A couple of quick questions here. One is on the supply chain issues and specialty pharmacy. How confident are you that all of those which have been lingering for almost a year now have been taken care of. And when we think about the guidance that you gave us, how much of that is being taken into account the relacorilant revenues from the oncology franchise, how much of that is included in there? And then the last question is, as Bill was talking about safety, do you -- are we going to see the full picture of safety from relacorilant in that trial? Because obviously, you were thinking that you had all the safety stuff straight, but FDA was not thinking so with the relacorilant and the Cushing syndrome. And then the last question for -- again, for Bill is, how does he think about KEYTRUDA coming into the picture now. And how was Roberto and Bill trying to think through it and message it?

Well, okay. Thank you for the list of questions. You're going to give our whole executive to have an opportunity to weigh in here. So Sean, why don't you start with the first question?

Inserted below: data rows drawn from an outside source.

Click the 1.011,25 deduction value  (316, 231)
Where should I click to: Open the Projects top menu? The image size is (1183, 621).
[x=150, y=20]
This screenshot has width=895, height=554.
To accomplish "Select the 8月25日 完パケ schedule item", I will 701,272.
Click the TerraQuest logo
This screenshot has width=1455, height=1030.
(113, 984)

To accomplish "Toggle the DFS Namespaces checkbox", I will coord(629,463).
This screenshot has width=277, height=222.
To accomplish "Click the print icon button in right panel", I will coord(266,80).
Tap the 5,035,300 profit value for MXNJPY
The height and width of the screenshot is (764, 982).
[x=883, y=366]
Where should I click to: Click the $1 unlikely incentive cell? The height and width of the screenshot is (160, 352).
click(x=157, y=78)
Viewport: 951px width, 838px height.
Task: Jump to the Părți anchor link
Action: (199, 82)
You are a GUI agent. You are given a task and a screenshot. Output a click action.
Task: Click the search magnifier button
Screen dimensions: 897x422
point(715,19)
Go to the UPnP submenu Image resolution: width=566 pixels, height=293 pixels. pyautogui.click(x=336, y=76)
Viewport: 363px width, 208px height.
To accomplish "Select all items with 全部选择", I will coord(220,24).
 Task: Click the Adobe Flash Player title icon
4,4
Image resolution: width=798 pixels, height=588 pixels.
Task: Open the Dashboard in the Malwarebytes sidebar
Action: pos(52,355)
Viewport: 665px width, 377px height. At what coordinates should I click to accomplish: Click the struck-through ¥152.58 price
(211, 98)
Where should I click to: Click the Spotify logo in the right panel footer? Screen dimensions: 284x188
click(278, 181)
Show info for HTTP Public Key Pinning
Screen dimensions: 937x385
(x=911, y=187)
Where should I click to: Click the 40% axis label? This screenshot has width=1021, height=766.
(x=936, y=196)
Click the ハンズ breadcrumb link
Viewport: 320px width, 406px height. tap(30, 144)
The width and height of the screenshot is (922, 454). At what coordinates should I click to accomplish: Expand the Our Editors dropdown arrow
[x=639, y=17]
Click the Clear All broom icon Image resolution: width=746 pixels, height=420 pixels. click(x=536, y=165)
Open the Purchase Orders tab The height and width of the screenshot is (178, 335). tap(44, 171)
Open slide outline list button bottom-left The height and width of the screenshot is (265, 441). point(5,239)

Yes. No, thanks, RK. I'm going to talk a little bit about the end of last year and then talk about what the expectations are moving forward. So the transition with -- between the 2 pharmacies started in October, and it was challenging, as I talked about in my opening comments. One thing I want to make clear is that all patients are actually now at Curant. Now that those patients are all at Curant, we're actually seeing improvement and a lot of the metrics we look at are heading in the right direction. So we've got a record number of new starts. We're on track for that in February and we're serving our existing patient base in a more timely and efficient manner. So now in terms of the new pharmacy partner, what gives us confidence that we'll be able to see a different result. And that's based off, I would say why we selected them and then what we're seeing today. So this is a pharmacy that has over 25 years of expertise in the orphan space. They have a patient-first mindset, which is very much aligned to Corcept and how we support our patients. They have extremely strong leadership. They have strong people. They have very sophisticated technology and processes actually on how they manage a patient from enrollment all the way through to distribution. And one of the most important pieces, which was our issue with sort of overloading the system last year is that they actually have multiple locations. So they have the ability to scale their business very, very quickly. And our belief is that they are well, they told us they're committed to doing that. And I believe is that they will scale with us as our business continues to grow. So we've been working very closely with them over the last many months through the transition, and we're very happy with what we've seen and have a lot of confidence in that vendor.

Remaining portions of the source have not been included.